Obstacle #2: Feeding Populations
The most common argument made against organic farming is that organic farm crop yields would not be able to feed the world’s population. These claims have been made in the absence of good data. It is true that in the short term, yields will decline. However, a long term shift will result in yields roughly the same size as, if not more than, farms that use pesticides. If this shift is complemented by declines in food waste, large scale adoption of regenerative agricultural practices are more likely. By moving to regenerative agriculture, farms will be better suited for sustainable crop growth and negative environmental effects will decline.
Obstacle #3: Cost
Unfortunately, it will take time for regenerative agriculture to become cost competitive. The above mentioned entrenched systems operate with economies of scale, well-oiled supply chains, and speed. Educating farmers on regenerative agricultural practices will require a large expense. Additionally, regenerative agriculture avoids shortcuts. Genetic modification and inorganic fertilizers promote fast crop growth. With a shift away from these shortcuts, more laborers and sustainable innovations will be required. To realize the benefits of regenerative agriculture, short term government subsidies will be necessary. Greater awareness of the negative effects of current farming practices may push the government to act. That said, I again think that communities will need to apply pressure to their legislators to regulate the shift. As the movement grows, economies of scale will be attained, robust supply chains will be built, and the speed with which crops are grown will increase. Long term commitments are required for the costs of regenerative agriculture to decrease.

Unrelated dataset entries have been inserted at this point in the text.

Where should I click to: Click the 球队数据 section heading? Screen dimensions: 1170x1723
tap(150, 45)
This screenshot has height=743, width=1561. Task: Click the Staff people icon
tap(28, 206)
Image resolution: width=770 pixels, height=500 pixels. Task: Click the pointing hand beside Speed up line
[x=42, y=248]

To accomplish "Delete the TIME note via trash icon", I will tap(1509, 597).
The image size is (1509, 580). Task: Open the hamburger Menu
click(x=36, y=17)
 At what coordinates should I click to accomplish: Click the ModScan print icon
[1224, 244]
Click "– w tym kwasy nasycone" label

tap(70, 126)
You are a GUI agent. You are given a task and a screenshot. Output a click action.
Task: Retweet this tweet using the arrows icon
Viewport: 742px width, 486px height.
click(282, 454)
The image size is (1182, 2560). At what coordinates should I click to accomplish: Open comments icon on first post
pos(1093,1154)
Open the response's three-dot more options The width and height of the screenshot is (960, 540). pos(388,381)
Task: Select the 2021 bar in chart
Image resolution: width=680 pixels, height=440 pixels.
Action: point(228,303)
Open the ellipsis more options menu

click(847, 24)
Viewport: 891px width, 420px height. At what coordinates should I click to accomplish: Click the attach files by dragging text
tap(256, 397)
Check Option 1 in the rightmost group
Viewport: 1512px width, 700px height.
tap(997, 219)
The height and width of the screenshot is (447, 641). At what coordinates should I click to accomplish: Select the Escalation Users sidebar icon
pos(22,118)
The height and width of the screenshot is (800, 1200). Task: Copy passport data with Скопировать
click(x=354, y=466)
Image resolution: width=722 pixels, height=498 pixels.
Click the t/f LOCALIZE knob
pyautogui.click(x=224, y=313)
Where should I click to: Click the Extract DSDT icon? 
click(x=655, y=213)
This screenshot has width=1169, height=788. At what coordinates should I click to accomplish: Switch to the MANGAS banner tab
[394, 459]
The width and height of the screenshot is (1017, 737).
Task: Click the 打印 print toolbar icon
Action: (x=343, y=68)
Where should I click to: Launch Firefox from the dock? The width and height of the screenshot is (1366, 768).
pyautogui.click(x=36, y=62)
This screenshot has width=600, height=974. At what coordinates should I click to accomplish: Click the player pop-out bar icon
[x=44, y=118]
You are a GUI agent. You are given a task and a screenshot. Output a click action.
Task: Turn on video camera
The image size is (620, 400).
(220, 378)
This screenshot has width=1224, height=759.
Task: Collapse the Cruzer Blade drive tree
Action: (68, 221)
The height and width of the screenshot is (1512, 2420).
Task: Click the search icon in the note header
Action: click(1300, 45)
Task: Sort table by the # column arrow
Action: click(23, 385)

Can Regenerative Agriculture Reverse Climate Change?
With the wide scale adoption of regenerative agriculture, carbon emissions can be sequestered within our soil. The health of our ecosystems will improve, our food will be of better quality, and our world will be less polluted. Fortunately, we’re beginning to see some companies professing the benefits of regenerative agriculture emerge. Cooks Venture, as an example, is selling pasture raised chickens. These chickens are raised in an sustainable way, better for us, and tastier too. I hope to see other companies join Cooks Venture in battling against climate change.